In his 1998 autobiography "For Laughing Out Loud," Ed McMahon recalls walking into Carson's office, to find Johnny standing at the window, looking out in silence. Finally he turned and asked McMahon where he went to school.

"Catholic University," McMahon answered. "In Washington, D.C. I studied speech and drama."

Carson replied that was very interesting, and thanked him for coming by. McMahon left confused, thinking perhaps he'd blown it, and didn't hear anything for three weeks, until the show's producer called and told him he will be wearing suits on the show to emphasize his size. He realized he got the job. He also saw a glimpse into the private shyness of a man who would be his employer and friend for the next 35 years.

As celebrities would later guest-host his show, Carson occasionally filled in for Jack Paar on "The Tonight Show," and when Paar left in 1962 Carson slipped into the slot, bringing McMahon along. A longtime jazz fan and sometime drummer, Carson retained Paar's house band, led by Skitch Henderson and featuring a young trumpet player named Doc Severinsen.

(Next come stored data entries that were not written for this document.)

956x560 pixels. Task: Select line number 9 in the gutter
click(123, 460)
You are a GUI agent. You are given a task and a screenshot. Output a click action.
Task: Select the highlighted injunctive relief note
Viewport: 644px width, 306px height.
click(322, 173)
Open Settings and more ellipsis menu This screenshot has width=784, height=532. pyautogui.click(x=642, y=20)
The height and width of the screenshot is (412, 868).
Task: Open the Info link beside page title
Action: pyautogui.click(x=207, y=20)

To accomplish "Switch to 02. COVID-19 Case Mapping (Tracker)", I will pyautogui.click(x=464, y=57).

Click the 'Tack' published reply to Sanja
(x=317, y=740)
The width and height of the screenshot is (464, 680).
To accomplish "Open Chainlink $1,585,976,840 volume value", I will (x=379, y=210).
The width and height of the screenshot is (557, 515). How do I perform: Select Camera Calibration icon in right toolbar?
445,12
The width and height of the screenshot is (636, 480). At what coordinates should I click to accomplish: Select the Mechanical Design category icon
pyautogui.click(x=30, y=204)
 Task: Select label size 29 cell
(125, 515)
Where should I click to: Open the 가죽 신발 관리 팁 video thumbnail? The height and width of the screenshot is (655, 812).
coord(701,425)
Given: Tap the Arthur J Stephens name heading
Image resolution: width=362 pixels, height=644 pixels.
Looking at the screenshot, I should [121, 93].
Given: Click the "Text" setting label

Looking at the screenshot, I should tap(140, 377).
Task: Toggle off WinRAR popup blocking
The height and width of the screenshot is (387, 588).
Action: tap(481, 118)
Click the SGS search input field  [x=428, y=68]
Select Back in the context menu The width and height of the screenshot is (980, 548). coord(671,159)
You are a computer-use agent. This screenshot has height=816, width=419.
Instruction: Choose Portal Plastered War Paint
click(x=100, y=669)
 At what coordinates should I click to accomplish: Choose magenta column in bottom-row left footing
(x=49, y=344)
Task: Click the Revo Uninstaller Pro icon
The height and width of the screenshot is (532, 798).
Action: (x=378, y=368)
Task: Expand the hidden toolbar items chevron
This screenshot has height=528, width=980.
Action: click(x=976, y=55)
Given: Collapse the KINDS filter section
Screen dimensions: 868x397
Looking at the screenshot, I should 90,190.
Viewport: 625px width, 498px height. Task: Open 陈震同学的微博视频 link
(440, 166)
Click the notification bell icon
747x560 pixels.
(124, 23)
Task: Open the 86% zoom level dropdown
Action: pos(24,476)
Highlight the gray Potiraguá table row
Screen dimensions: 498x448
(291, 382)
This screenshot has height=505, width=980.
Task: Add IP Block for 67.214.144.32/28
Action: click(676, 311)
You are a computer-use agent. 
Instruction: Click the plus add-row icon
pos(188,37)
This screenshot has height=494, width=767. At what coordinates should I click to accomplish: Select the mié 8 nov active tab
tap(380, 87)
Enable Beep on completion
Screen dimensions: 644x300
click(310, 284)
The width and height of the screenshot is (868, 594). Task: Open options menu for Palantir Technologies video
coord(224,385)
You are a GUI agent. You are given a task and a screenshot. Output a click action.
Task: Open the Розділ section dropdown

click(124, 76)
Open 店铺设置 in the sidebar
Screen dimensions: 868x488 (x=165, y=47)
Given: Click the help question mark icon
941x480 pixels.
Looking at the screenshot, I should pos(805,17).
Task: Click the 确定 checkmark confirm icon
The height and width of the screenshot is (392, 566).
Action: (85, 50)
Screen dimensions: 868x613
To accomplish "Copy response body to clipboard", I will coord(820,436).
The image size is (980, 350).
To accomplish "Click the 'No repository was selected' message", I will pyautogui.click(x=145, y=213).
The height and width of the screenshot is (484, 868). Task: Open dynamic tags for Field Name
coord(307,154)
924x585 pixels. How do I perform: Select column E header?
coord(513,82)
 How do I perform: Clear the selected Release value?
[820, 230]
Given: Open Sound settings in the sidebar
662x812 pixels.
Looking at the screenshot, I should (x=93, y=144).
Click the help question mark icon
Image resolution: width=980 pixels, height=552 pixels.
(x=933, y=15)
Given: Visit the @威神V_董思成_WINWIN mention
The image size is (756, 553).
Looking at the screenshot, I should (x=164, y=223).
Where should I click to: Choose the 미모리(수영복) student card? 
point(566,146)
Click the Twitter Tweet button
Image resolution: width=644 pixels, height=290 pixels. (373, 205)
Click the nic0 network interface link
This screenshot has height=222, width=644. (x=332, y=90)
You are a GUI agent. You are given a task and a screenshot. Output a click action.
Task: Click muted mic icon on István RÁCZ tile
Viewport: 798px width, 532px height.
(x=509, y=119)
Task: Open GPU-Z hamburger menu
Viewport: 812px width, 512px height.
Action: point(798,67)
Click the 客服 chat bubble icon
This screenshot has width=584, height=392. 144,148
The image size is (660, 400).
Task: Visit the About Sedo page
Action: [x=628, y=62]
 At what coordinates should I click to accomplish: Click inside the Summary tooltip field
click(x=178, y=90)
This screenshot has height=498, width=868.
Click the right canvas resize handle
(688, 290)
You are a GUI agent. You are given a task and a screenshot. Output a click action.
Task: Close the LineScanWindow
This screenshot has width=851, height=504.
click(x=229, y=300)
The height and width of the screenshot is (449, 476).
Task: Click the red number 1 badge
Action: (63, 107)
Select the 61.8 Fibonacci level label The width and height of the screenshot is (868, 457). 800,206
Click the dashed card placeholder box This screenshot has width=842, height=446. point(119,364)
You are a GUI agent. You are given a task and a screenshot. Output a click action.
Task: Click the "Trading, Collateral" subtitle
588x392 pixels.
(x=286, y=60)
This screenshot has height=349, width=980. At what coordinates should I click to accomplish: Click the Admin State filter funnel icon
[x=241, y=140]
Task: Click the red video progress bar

For the next three decades Carson crafted a 90-minute nightly cavalcade of sketches and guests that, although shot in New York and Burbank (after 1972), was most accessible to the unwashed masses between the coasts. His studio audiences were primarily tourists from the Midwest, and his writers injected this WASPish heartland flavor throughout every element of the show: a scorn for the pretentious, an appreciation for funny animals and strange eccentrics and a cosmic shrug about the inevitability of taxes, ex-wives and hangovers. The result was hundreds of moments that have become engrained in our psyche:



The segment in which Ed Ames threw a tomahawk at an outline of a human target, the hatchet stuck handle up in the crotch and Johnny ad-libbed, "I didn't even know you were Jewish." The Dragnet-style "Copper Clappers" wordplay bit, with a straight-faced Jack Webb. The scared marmoset that crawled onto Johnny's head and peed on him. The near-masochistic recycling of ukulele oddball Tiny Tim, staging his on-air wedding for 50 million viewers. The actor Jimmy Stewart tearing up while reading a poem about his dog. A man who rendered the national anthem by making flatulent noises with his hands. The winners of a bird-call competition. A loaded Dean Martin secretly tipping cigarette ashes into the cocktail of an oblivious George Gobel. An eccentric old lady who presented her beloved collection of potato chips shaped like faces of celebrities -- when Carson munched blithely on a chip, the woman nearly had a coronary, until he revealed a separate bag behind the desk.

Carson exploited politics, but only for quick one-liners, or to give room for his credible Ronald Reagan impression. The show was never about him, it was about the world he beheld. When he invited guests to come on the show, he listened with curiosity, took them seriously, and the audience followed his cue. Critic Kenneth Tynan profiled him for the New Yorker in 1978, and observed, "It is only fair to remember that he does not pretend to be a pundit, employed to express his own opinions. Rather, he is a professional explorer of other people's egos."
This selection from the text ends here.